INTERFERENCE OF TRIS(HYDROXYMETHYL)AMINOMETHANE WITH STRUCTURE AND FUNCTION OF GOLGI MEMBRANES

Abstract

Short term perfusion of isolated rat liver with tris(hydroxymethyl)aminomethane or other nonamphoteric amines (glycinamide, diethylamine) in moderate concentrations (10 to 20 mM) causes blistering of Golgi stacks on the concave side as well as swelling of lysosomes and of secretory vesicles in otherwise unaltered hepatocytes. Similar vacuolization is observed in Kupffer cells, pancreatic .beta.-cells, intestinal epithelial cells, and renal proximal tubule cells, but not in .alpha.-cells of the pancreas or in kidney glomerular podocytes. Fusion of the vesicles occurs frequently and involves denudation of intramembranous particles from contact areas.
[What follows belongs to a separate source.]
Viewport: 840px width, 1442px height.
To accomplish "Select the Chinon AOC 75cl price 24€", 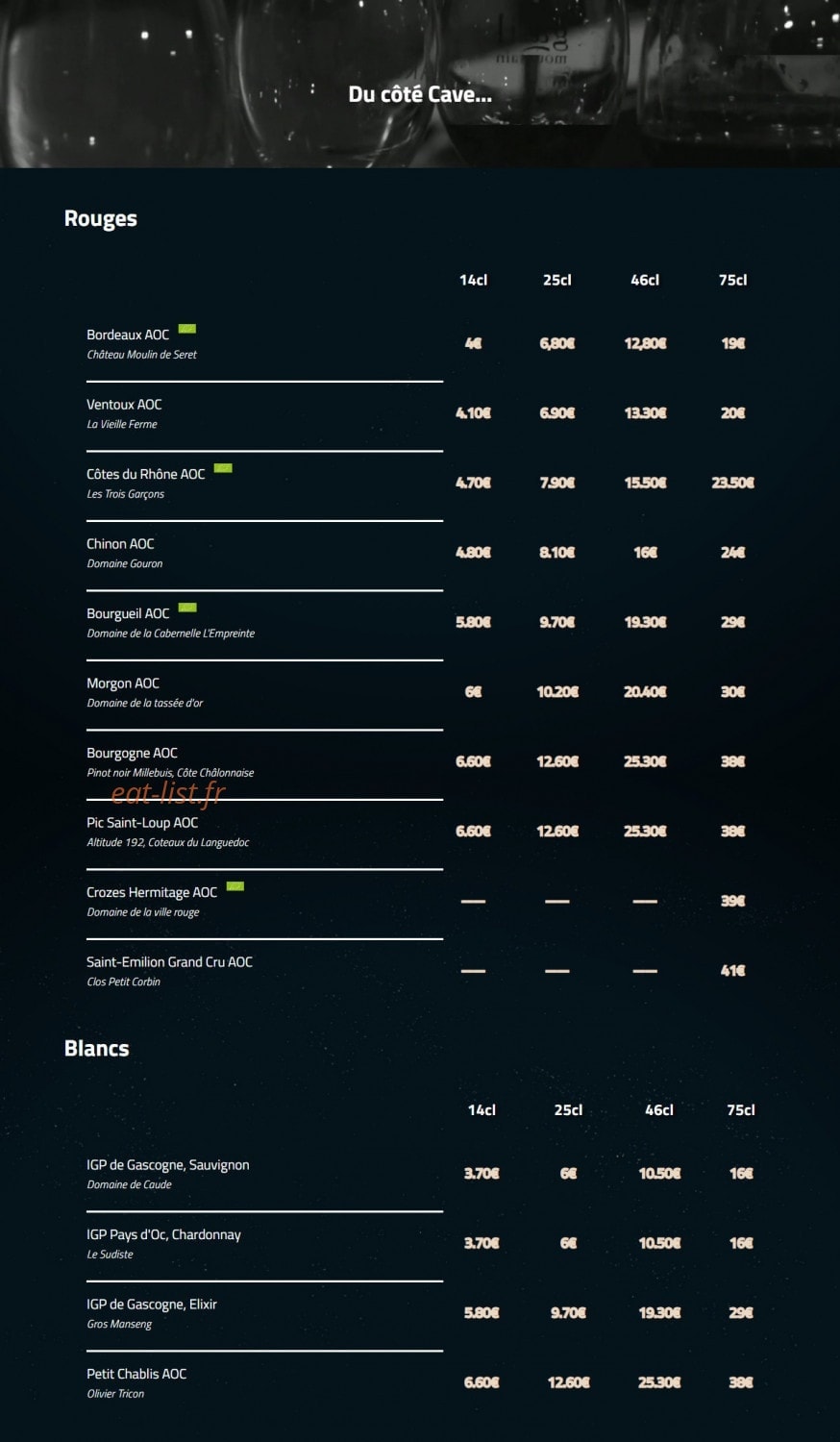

Since protein synthesis is not affected, inhibition by tris(hydroxymethyl)aminomethane of protein secretion into the perfusate indicates a block in protein processing at a postribosomal level. This finding together with morphologic evidence unravels the Golgi and post-Golgi membranes as specific site of tris(hydroxymethyl)aminomethane interaction with intracellular structures. Tris(hydroxymethyl)aminomethane (Tris) is widely used as a buffer substance in biologic experiments and also as a therapeutic agent for correction of severe acidosis in humans.